## start Data extract
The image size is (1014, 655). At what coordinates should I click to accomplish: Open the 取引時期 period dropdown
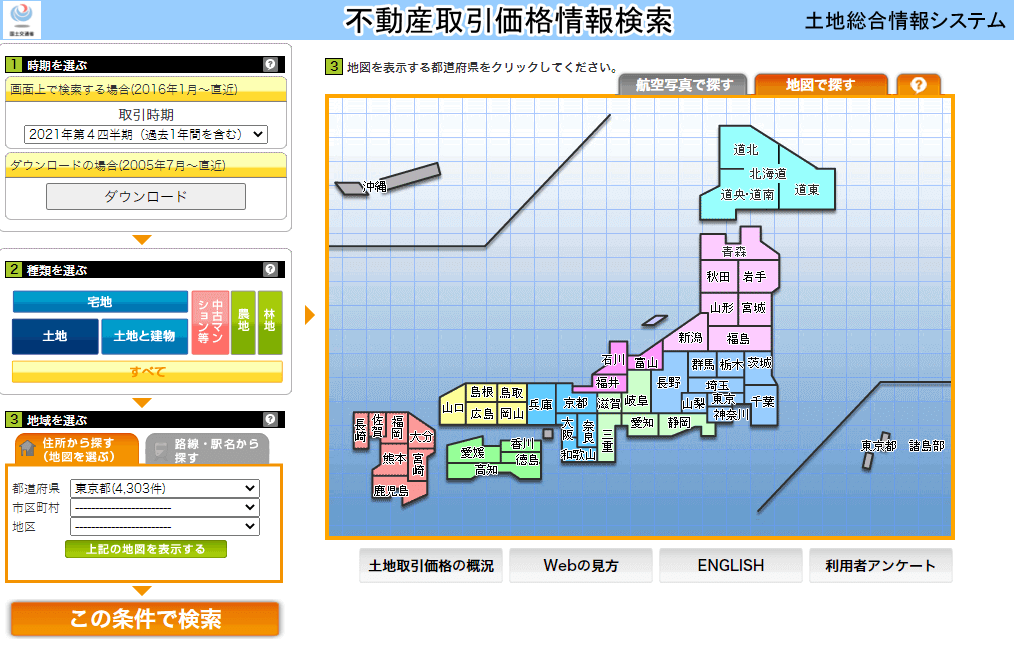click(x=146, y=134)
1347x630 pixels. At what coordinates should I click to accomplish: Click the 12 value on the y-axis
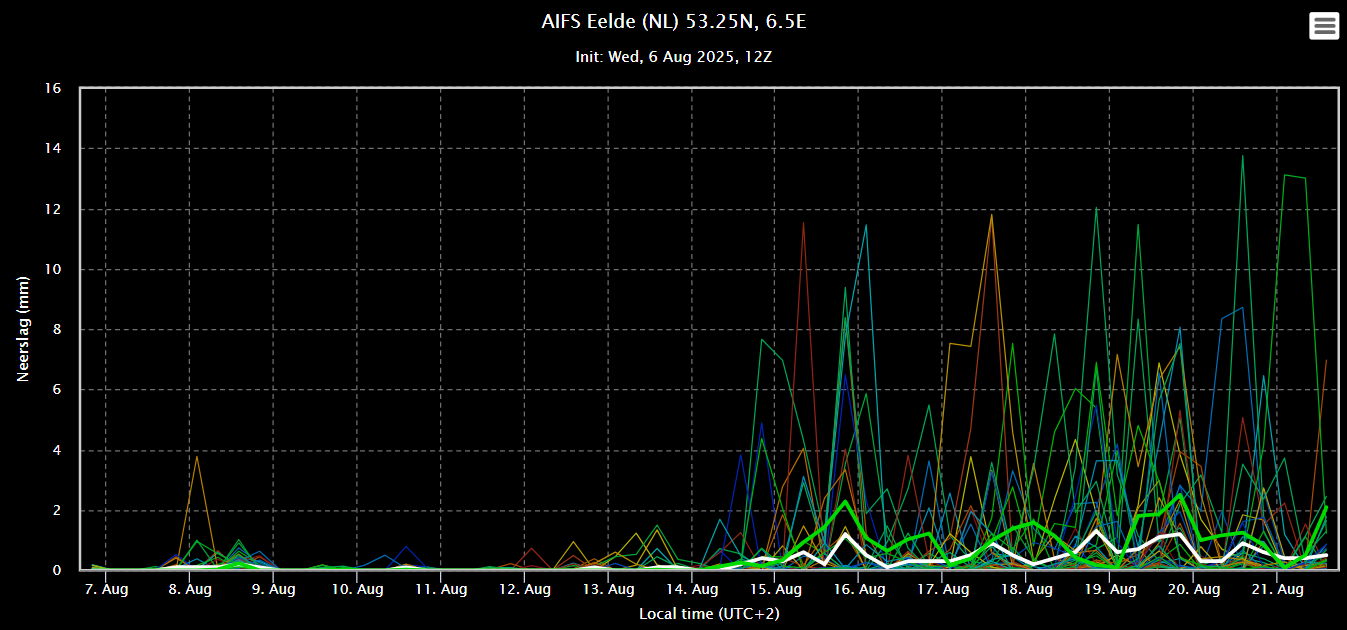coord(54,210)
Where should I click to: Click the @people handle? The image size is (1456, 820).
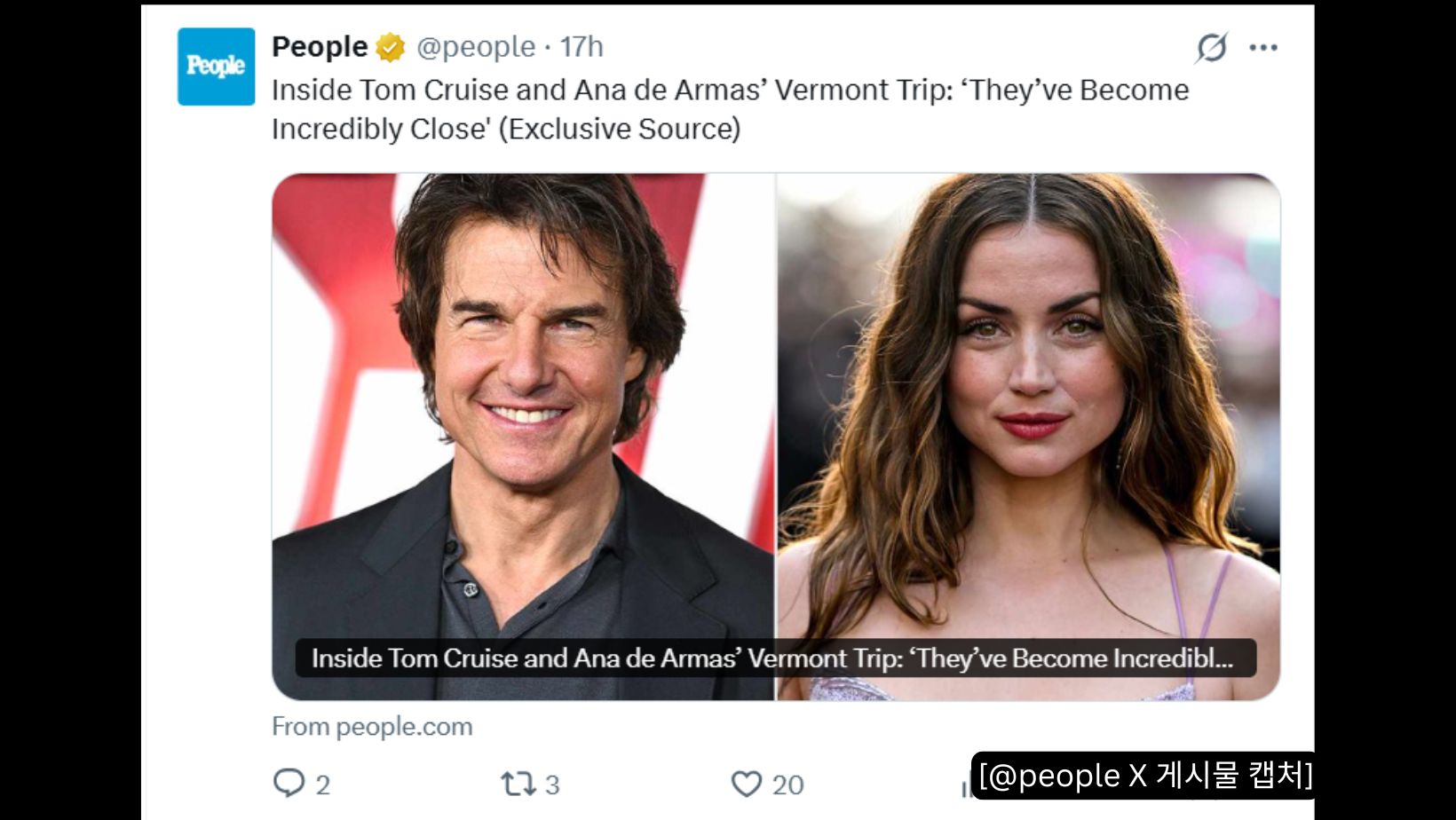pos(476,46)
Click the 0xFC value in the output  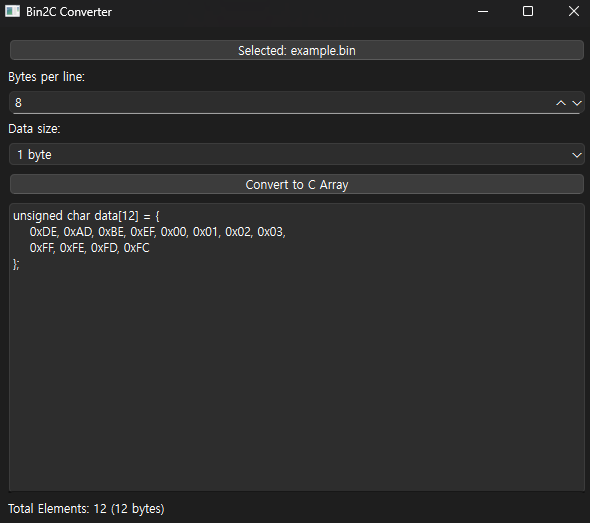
## end Data extract
Rewrite the listing from the line containing "1347x630 pixels. At" through the end, putting "entry" wherever "value" appears and changing nothing else. Leave the pictures out of your answer.

Reply to the task:
1347x630 pixels. At what coordinates should I click to accomplish: Click the 12 entry on the y-axis
coord(54,210)
Where should I click to: Click the @people handle? The image size is (1456, 820).
pos(476,46)
Click the 0xFC entry in the output  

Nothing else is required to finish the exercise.